## Goal of the exercise
Where the word "computer" shows up in a line below, that line is counted. State how many lines are counted, without any other words.

Collected data entries

══════════════════════════════

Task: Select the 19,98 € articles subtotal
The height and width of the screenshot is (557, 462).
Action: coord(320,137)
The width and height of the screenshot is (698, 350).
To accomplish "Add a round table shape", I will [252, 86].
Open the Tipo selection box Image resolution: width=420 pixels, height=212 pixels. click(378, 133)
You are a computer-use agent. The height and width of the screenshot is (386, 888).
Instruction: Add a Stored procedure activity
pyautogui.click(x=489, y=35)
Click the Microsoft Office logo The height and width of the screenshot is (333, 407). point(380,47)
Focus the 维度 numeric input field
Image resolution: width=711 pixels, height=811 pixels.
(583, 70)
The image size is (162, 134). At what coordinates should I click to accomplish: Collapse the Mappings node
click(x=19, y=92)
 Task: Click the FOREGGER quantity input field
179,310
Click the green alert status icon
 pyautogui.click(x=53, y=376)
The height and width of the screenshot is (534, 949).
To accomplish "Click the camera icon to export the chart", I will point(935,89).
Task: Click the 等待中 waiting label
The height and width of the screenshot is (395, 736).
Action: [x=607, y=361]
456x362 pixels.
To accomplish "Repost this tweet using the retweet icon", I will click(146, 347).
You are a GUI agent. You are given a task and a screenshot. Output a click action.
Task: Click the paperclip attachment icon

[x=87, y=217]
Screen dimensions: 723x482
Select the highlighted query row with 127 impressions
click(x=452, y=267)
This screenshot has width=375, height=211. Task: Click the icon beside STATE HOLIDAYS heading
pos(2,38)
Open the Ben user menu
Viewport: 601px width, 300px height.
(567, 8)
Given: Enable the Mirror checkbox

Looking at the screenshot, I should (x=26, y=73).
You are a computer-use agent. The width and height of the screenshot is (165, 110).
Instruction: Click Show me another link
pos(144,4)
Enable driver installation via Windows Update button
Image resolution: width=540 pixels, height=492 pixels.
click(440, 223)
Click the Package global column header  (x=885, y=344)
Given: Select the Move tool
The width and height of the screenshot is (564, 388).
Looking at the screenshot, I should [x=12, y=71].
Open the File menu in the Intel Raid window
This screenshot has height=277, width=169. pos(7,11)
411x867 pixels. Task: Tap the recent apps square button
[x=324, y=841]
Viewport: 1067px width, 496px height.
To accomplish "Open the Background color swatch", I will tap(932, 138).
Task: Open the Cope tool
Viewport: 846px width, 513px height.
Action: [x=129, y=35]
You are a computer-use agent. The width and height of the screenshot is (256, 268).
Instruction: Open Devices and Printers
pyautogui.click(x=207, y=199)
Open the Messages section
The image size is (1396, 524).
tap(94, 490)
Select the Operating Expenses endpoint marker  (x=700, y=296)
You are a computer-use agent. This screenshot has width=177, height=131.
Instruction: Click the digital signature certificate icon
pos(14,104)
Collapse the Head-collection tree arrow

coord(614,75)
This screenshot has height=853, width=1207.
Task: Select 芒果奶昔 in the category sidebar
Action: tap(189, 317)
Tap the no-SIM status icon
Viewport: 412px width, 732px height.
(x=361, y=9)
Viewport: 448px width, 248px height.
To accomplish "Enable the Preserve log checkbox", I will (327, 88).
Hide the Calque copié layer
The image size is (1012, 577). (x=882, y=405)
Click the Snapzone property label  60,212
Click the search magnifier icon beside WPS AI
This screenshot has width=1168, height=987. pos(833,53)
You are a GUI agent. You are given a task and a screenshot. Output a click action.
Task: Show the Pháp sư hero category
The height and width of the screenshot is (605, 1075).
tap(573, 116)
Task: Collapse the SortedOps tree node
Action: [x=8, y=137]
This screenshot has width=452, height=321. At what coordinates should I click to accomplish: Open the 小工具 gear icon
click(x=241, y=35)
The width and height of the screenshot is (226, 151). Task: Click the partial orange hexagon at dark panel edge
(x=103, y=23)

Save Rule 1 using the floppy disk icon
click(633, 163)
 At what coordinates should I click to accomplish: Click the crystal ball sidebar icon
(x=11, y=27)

══════════════════════════════

## Task output
4